* _INSTRUCTIONS TO FOLLOW_
Here is the task for the records below: repeat exactly the lines from the one with "新生児 (19, 1933)" to the one with "GapとBanana Republic共通のポイントプログラム (83, 2143)", both included, and nothing else.

___ PROVIDED DATA

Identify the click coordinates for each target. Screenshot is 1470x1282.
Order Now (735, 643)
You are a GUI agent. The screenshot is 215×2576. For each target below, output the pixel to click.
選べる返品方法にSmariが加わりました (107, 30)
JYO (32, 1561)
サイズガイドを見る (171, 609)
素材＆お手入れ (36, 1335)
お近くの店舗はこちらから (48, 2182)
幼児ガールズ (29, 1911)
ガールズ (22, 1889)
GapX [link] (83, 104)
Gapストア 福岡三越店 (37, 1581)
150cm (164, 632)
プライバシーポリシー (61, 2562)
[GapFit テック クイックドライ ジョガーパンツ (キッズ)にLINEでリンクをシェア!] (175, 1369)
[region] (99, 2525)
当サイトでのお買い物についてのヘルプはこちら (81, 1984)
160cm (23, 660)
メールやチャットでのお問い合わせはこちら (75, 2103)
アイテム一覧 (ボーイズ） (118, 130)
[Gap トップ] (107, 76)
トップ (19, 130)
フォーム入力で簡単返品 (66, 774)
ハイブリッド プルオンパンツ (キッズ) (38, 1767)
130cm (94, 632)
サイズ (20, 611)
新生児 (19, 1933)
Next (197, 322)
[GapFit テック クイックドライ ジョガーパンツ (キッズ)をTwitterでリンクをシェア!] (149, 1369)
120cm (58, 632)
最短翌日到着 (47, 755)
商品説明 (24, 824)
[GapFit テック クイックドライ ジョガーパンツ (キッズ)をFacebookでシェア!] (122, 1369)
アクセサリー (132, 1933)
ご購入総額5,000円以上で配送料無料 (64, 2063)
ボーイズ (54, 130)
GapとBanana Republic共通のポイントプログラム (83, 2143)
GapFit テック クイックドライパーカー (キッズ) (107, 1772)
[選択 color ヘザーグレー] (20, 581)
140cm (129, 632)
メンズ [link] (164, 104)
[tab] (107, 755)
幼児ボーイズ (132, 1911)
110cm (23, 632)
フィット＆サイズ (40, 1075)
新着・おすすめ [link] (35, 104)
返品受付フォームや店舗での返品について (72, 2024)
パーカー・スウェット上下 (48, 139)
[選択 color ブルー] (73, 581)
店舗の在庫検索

______

* _SOLUTION TO THIS PROBLEM_
新生児 (19, 1933)
Next (197, 322)
[GapFit テック クイックドライ ジョガーパンツ (キッズ)をTwitterでリンクをシェア!] (149, 1369)
120cm (58, 632)
最短翌日到着 (47, 755)
商品説明 (24, 824)
[GapFit テック クイックドライ ジョガーパンツ (キッズ)をFacebookでシェア!] (122, 1369)
アクセサリー (132, 1933)
ご購入総額5,000円以上で配送料無料 (64, 2063)
ボーイズ (54, 130)
GapとBanana Republic共通のポイントプログラム (83, 2143)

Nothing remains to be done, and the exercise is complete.